In the main menu, choose File -> Open and select the Petclinic pom.xml. Click on the Open button.

CSS files are generated from the Maven build. You can either build them on the command line ./mvnw generate-resources or right click on the spring-petclinic project then Maven -> Generates sources and Update Folders.

A run configuration named PetClinicApplication should have been created for you if you're using a recent Ultimate version. Otherwise, run the application by right clicking on the PetClinicApplication main class and choosing Run 'PetClinicApplication'.

  1. Navigate to Petclinic

Visit http://localhost:8080 in your browser.

Looking for something in particular?

Spring Boot Configuration Class or Java property files
The Main Class PetClinicApplication
Properties Files application.properties
Caching CacheConfiguration

Interesting Spring Petclinic branches and forks

The Spring Petclinic master branch in the main spring-projects GitHub org is the "canonical" implementation, currently based on Spring Boot and Thymeleaf. There are quite a few forks in a special GitHub org spring-petclinic. If you have a special interest in a different technology stack that could be used to implement the Pet Clinic then please join the community there.

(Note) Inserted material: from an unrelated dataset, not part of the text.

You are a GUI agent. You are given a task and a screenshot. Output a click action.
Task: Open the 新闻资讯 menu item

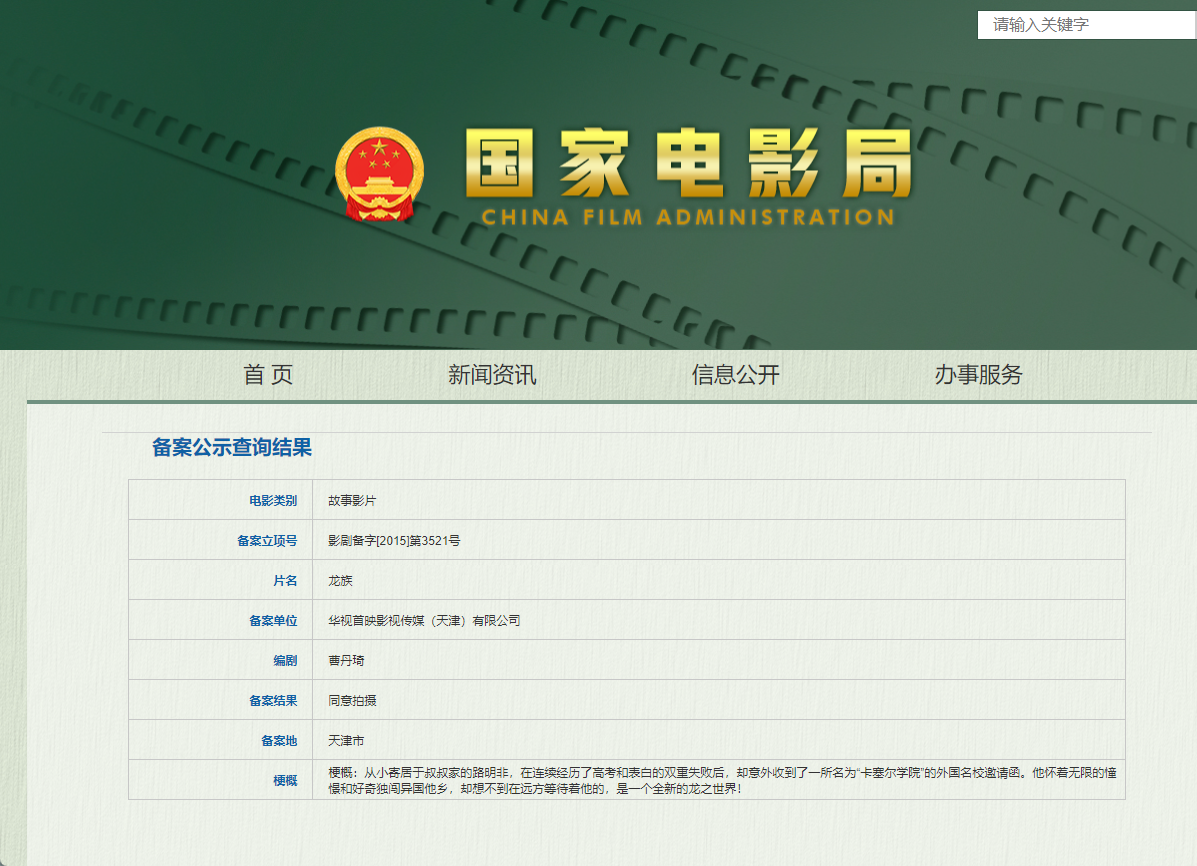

Interaction with other open source projects

One of the best parts about working on the Spring Petclinic application is that we have the opportunity to work in direct contact with many Open Source projects. We found some bugs/suggested improvements on various topics such as Spring, Spring Data, Bean Validation and even Eclipse! In many cases, they've been fixed/implemented in just a few days. Here is a list of them:

Name Issue
Spring JDBC: simplify usage of NamedParameterJdbcTemplate SPR-10256 and SPR-10257
Bean Validation / Hibernate Validator: simplify Maven dependencies and backward compatibility HV-790 and HV-792
Spring Data: provide more flexibility when working with JPQL queries DATAJPA-292

Contributing

The issue tracker is the preferred channel for bug reports, features requests and submitting pull requests.

For pull requests, editor preferences are available in the editor config for easy use in common text editors. Read more and download plugins at https://editorconfig.org. If you have not previously done so, please fill out and submit the Contributor License Agreement.

License

The Spring PetClinic sample application is released under version 2.0 of the Apache License.